Des révoltes y éclatent tout au long de la seconde moitié du XVIIIe siècle, notamment sous la pression des affranchis souhaitant obtenir les mêmes droits que les Blancs. En février 1791, Vincent Ogé, mulâtre affranchi, suscite une insurrection qui tourne court : il est condamné à mourir roué de coups, le 25 février 1791. Le 15 mai de la même année, l'Assemblée nationale accorde le droit de vote à certains hommes de couleur.

L'insurrection qui éclate dans la nuit du 22 au 23 août 1791, contrairement aux précédentes, gagne toute l'île : des plantations sont détruites, des Blancs mis à mort. Soutenue par les affranchis, elle est conduite au nom de l'abolition de l'esclavage et de l'égalité des droits entre hommes libres et menée entre autres par deux esclaves, Jean-François, esclave marron (échappé), et Georges Biassou, qui n'hésitent pas à s'allier aux Anglais et aux Espagnols.

Malgré l'égalité de droit proclamée par l'Assemblée législative le 28 mars 1792, la révolte se poursuit. Léger-Félicité Sonthonax, député révolutionnaire abolitionniste, fondateur de la deuxième Société des amis des noirs, est envoyé en tant que commissaire civil de la République afin de rétablir l'ordre dans l'île.

L'esclavage est aboli le 29 août 1793 dans le Nord de l'île, puis le 4 septembre 1793 dans l'Ouest et le Sud. La publicité de la décision de Sonthonax, destinée aux esclaves et affranchis, passe en particulier par des affiches en créole, placardées dans toute l'île.
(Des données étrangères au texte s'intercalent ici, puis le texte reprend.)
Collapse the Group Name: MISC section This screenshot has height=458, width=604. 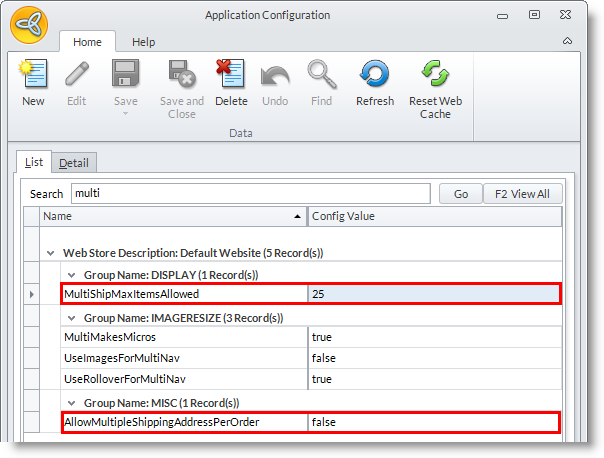70,402

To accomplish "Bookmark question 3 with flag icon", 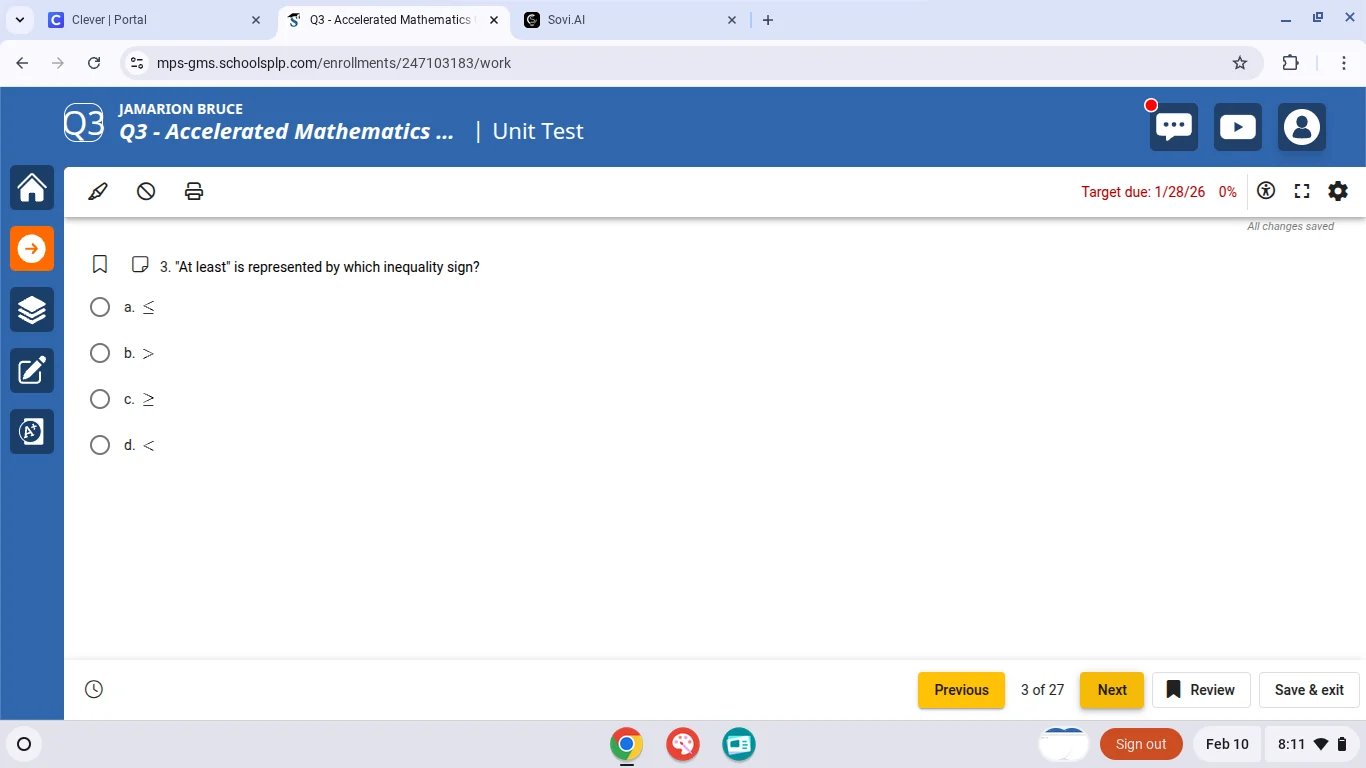I will 100,265.
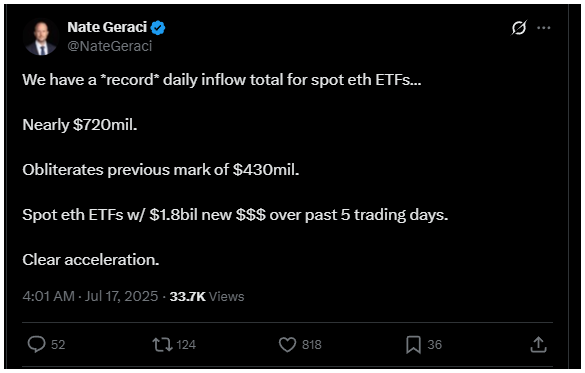The image size is (585, 373).
Task: Open the Nate Geraci display name link
Action: tap(107, 27)
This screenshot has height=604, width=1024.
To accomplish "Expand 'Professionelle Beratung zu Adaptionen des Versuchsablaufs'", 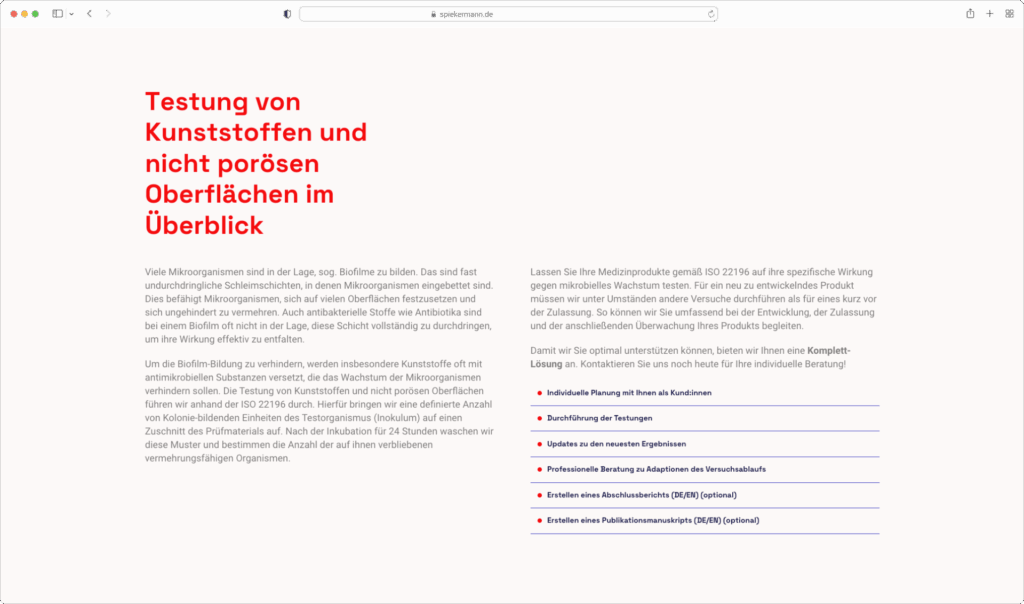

Son but est double : rétablir l'ordre et maintenir l'activité économique des plantations.

La proclamation est introduite par une réflexion générale sur le nécessaire patriotisme des affranchis, patriotisme qui s'appuie sur une fidélité à la République française et la poursuite du travail dans les plantations. Elle cite Ogé, Jean-François et Georges Biassou.

S'ensuit une suite de 38 articles extrêmement précis sur les conditions de travail des hommes et des femmes, adultes et enfants, en réalité bien loin d'établir l'égalité des droits entre noirs et blancs.

Les anciens esclaves ont interdiction de quitter la plantation sur laquelle ils sont avant un an révolu ou l'autorisation d'un juge, les revenus sont partagés en trois parts, après impôts. La première revient au maître, la seconde à l'investissement pour la plantation, et la troisième est le salaire à partager entre « toute monde », tous ceux qui travaillent sur la plantation.

Chacun obtient « place à io », c'est-à-dire accès à la propriété, dont l'entretien est très contraint (articles 19 et 29) et la résolution des conflits relève du juge de paix.

L'article 38 met fin au Code noir et à son application.